The twilight does not come quietly with a whisper of humid summer breezes. The dying day does not go gently into the night with rosy pinks and dusky blues. The meadow does not seem sweetly scented with fresh blooming, night flowers.
In that between time where the world sky and time haven't yet changed over, there is a scent of fermented wine, bitter grapes and crystallized sugars. Instead of rose-golds and silver-purples there is a flash of white light that comes and goes as quickly as a shooting star and feels just as hot. All the long, tender grasses smoke and smolder in the aftermath.
There are tendrils of smoke that spiral up, up, up in patterns that once (long, long ago) might have signaled the start of war. And between all those hazy pillars of smoke there lays a unicorn with skin the color of watered down blood, almost crimson, almost mahogany, almost red enough to burn. Her horn is the only thing about her that catches the last molten and weak golden tones of the dying done. That spiral of bone almost seems alive in that between light, almost as it waivers and sways between the thick dreads of her mane like a snake that hasn't yet learned to detach it's jaw.

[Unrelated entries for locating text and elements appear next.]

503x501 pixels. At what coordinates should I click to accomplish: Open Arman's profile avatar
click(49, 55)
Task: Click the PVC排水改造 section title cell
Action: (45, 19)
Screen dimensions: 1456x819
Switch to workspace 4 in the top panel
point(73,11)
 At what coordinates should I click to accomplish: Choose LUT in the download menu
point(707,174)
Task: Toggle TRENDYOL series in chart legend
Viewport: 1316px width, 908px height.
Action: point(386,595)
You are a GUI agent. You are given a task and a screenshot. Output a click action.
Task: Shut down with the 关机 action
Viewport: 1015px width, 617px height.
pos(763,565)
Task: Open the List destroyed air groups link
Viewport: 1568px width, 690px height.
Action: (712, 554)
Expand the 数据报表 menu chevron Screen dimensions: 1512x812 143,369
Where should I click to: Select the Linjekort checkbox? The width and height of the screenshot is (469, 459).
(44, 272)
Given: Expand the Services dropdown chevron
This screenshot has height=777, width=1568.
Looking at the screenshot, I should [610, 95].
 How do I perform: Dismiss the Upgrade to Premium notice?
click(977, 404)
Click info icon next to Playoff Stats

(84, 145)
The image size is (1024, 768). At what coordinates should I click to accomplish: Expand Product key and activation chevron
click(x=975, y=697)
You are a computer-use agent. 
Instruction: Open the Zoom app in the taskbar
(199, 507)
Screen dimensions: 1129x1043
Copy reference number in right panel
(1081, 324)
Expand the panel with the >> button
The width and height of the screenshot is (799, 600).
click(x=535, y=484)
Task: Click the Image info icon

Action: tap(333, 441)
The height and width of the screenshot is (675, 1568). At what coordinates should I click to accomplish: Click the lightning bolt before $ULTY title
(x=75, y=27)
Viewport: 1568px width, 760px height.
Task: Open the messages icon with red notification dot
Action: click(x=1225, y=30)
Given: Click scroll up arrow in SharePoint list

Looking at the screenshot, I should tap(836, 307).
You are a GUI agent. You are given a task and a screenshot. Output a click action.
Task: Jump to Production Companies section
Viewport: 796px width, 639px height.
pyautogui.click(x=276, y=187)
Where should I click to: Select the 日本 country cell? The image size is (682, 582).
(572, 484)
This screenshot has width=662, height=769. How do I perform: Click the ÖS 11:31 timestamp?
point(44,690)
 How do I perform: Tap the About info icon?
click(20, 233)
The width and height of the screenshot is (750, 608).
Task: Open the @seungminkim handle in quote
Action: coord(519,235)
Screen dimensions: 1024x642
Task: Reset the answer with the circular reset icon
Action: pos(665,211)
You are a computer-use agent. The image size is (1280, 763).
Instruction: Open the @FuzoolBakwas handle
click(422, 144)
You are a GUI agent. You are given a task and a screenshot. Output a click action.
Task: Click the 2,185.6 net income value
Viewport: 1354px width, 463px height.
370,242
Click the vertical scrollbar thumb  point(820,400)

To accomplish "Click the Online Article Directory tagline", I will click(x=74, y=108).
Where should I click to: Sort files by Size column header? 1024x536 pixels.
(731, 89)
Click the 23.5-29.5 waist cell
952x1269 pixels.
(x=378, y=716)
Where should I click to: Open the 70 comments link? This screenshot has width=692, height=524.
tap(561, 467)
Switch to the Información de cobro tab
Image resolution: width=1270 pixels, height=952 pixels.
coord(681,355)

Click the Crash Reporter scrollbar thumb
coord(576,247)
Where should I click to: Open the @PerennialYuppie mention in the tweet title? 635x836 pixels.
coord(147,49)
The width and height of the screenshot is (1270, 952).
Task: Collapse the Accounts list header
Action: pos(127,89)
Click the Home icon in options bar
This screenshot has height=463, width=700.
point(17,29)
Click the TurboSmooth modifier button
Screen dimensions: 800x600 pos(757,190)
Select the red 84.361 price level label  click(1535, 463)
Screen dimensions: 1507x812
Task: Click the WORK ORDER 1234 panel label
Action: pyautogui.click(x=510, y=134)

The unicorn starts to wake and suddenly her horn seems more like a sword than a snake when she lifts her long, curved neck from the bed of grasses. Everything about her moves strangely as she rises, her limbs like a river, her eyes like sharp talons, her tail like a storm, and her eyes like a moon. She stands as still as a deer and her teeth grind against each other like a wolf standing guard over the first kill of the winter. Her gaze flickers between afraid and enraged and her muscles tighten and loosen like a cobra waiting to spring an a bird waiting to flee.
“Thana.” She says, wondering briefly if that is her name or a world (and if she's a unicorn or a universe). The sound of her voice is nothing more than a dusky whisper, sharp as salt. She chews at the taste of her own voice, wondering why her lips taste like brine and rot and fire. She wonders too at the way she feels as if she has never really existed outside this moment under the twilight sky.
What she doesn't wonder at is the way all the grass she rose from turns black and dies.